## [MATERIAL PROVIDED]
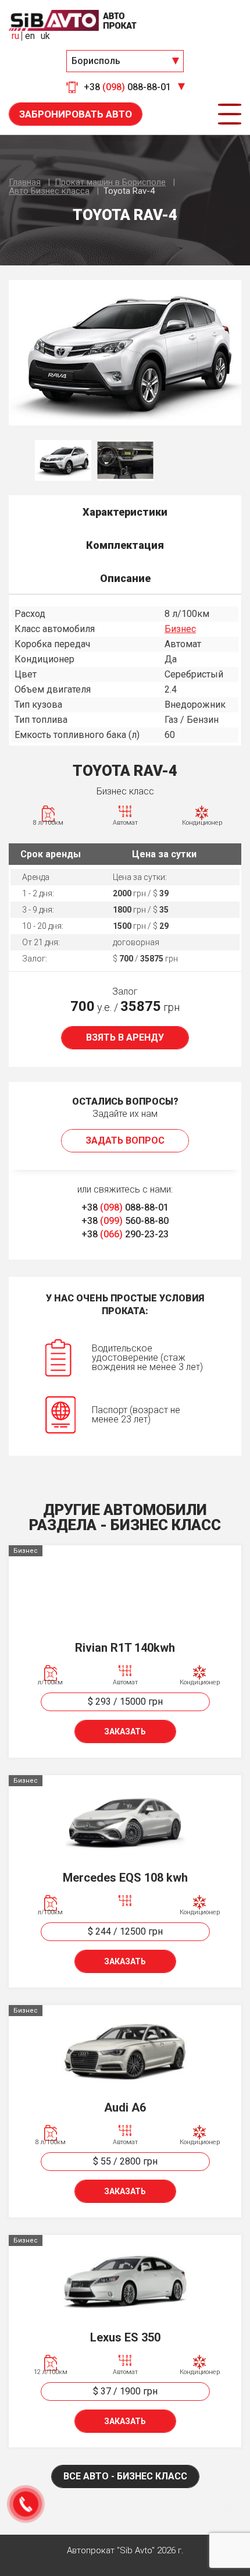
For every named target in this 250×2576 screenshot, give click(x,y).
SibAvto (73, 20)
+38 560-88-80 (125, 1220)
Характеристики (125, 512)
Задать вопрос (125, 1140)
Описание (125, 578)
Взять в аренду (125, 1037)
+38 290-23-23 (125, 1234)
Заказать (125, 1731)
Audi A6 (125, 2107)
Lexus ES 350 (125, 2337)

...

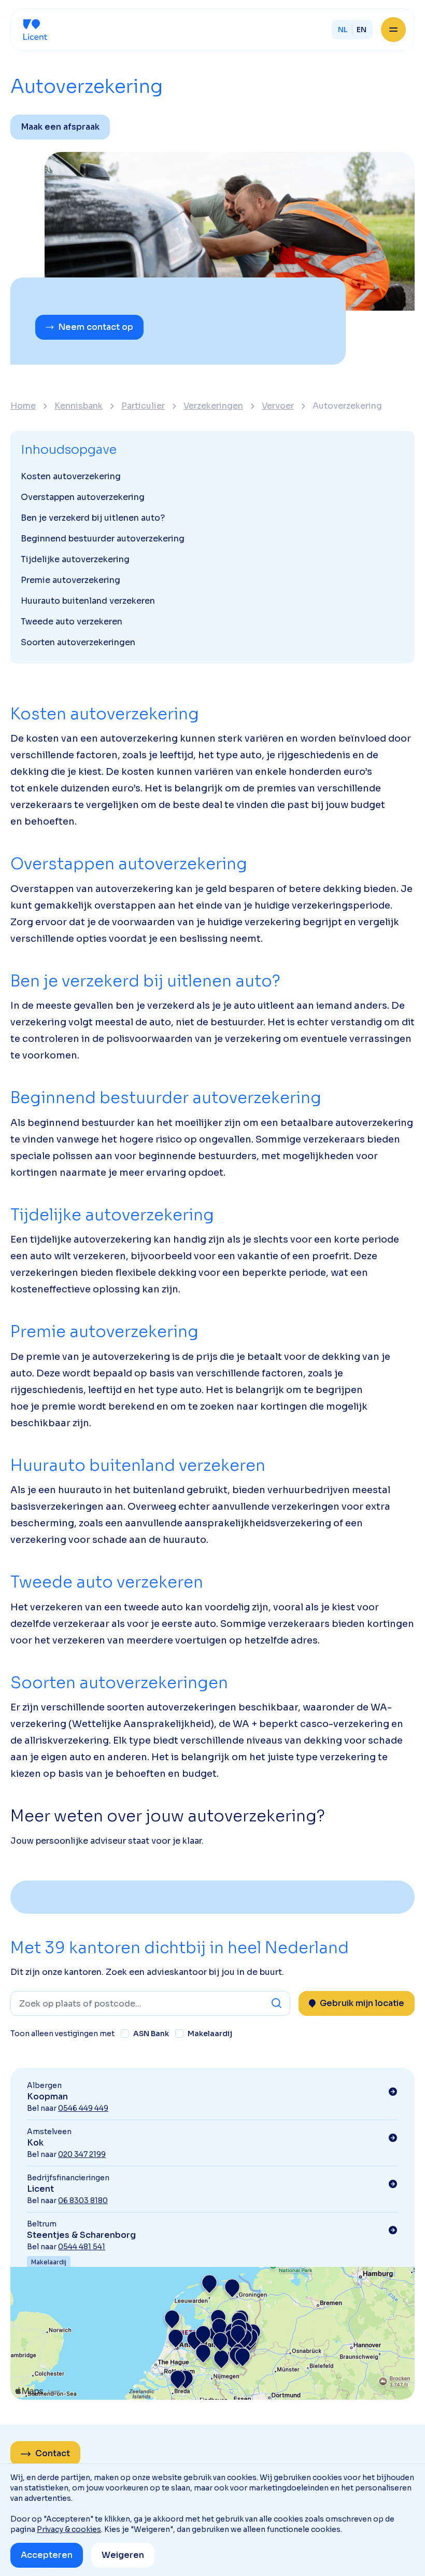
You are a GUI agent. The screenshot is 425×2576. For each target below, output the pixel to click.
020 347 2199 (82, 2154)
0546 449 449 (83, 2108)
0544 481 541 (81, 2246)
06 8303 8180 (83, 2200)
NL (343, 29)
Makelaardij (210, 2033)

* * *

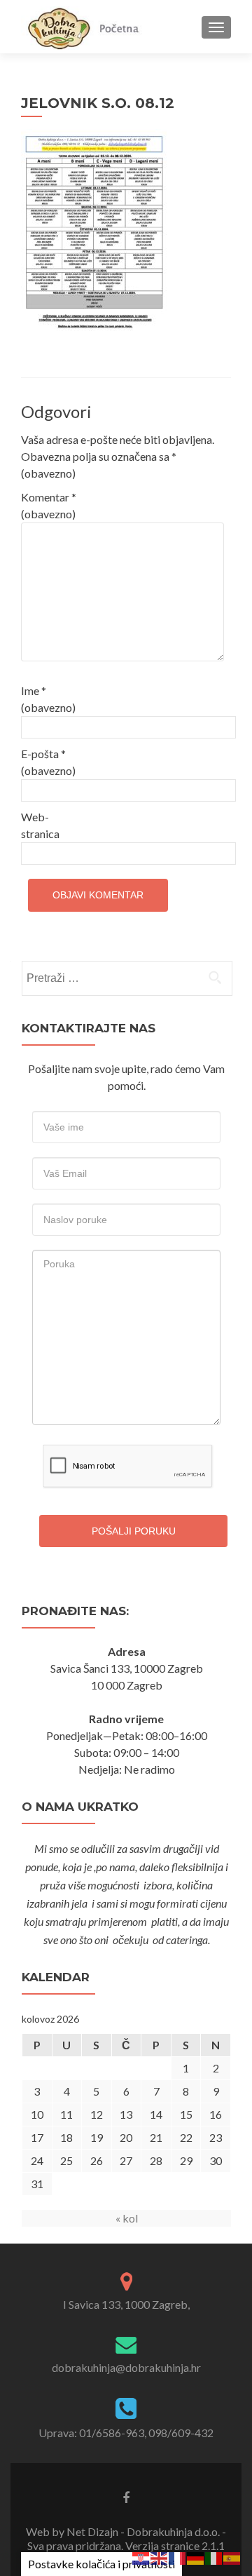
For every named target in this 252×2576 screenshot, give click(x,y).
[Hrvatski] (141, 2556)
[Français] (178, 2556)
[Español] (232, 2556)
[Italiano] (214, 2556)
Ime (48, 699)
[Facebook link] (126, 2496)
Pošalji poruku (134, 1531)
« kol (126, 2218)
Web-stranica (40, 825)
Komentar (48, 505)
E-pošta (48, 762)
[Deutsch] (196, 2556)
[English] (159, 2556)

## [WHAT TO PRODUCE]
Locate the word "named" in the records and collect each line it appears in.

## [YOUR SOLUTION]
For every named target in this 250×2576 screenshot, give click(x,y).
For every named target in this 252×2576 screenshot, give click(x,y).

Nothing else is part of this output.